This solution employs a Vector database for GenAI LLMs', Vector Search and RAG flows
DISCLAIMER: The Application code script and tool is intended to facilitate research, by authorised and approved parties, pursuant to the ideals of libertarian democracy in the UK, by Campaign Lab membership. Content subject-matter and results can be deemed sensitive and thus confidential. Therefore illicit and authorisation for any other use, outside these terms, is hereby not implied pursuant to requisite UK Data Protection legislation and the wider GDPR enactments within the EU.

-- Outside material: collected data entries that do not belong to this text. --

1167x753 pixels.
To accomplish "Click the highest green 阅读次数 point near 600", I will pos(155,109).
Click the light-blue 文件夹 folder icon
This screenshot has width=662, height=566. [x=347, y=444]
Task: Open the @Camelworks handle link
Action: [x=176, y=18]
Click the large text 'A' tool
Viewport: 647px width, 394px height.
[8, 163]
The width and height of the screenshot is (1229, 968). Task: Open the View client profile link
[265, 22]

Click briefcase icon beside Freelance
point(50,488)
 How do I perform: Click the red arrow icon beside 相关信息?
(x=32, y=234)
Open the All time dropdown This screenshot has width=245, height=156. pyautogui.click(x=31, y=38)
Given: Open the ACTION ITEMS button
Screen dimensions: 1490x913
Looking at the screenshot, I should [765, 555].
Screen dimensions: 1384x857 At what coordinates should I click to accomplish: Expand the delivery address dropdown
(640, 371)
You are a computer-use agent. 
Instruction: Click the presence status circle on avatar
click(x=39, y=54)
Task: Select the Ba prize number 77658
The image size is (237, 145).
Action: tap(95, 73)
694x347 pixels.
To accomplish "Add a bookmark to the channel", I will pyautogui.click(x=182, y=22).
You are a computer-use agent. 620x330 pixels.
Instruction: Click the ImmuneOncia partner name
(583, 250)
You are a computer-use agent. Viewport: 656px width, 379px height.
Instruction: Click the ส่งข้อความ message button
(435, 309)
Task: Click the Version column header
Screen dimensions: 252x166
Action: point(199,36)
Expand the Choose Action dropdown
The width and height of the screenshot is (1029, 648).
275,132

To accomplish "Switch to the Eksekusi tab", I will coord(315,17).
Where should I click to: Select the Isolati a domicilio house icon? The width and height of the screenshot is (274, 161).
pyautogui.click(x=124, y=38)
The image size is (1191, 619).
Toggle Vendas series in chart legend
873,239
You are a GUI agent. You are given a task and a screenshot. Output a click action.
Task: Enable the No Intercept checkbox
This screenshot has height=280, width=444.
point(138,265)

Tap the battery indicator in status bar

AstraDB is built on top of the popular Apache Cassandra non-SQL database. DataStax provides AstraDB, as a multitenanted Database-As-A-Service (DaaS) offering in a multicloud environment. To signup for a free user account, follow the link: https://www.datastax.com/products/datastax-astra
The Python code script is formatted for use on UNIX/LINUX and MacOS platforms and can be executed thus: [user]$ chmod u+x ukmpprofile_astradb.py
The challenge and task requires web scraping, natural language processing (NLP) for extracting key political statements using Regular Expressions, and storing the data in Astra DB as vectors for retrieval-augmented generation (RAG). Here’s a breakdown of the approach:
Scraping Data: Using requests and BeautifulSoup to extract MP information from the given URLs. Extracting Key Phrases: Using Regular Expressions (re module) to find political statements and views. Storing Results: Saving the extracted data as ukmpprofile.json. Embedding & Vectorization: Using langflow, cassio, and sentence_transformers to store and retrieve data from Astra DB for RAG.
This script scrapes MP profile pages, extracts political statements using regex, saves the data as JSON, and embeds it in Astra DB using LangChain and Cassio.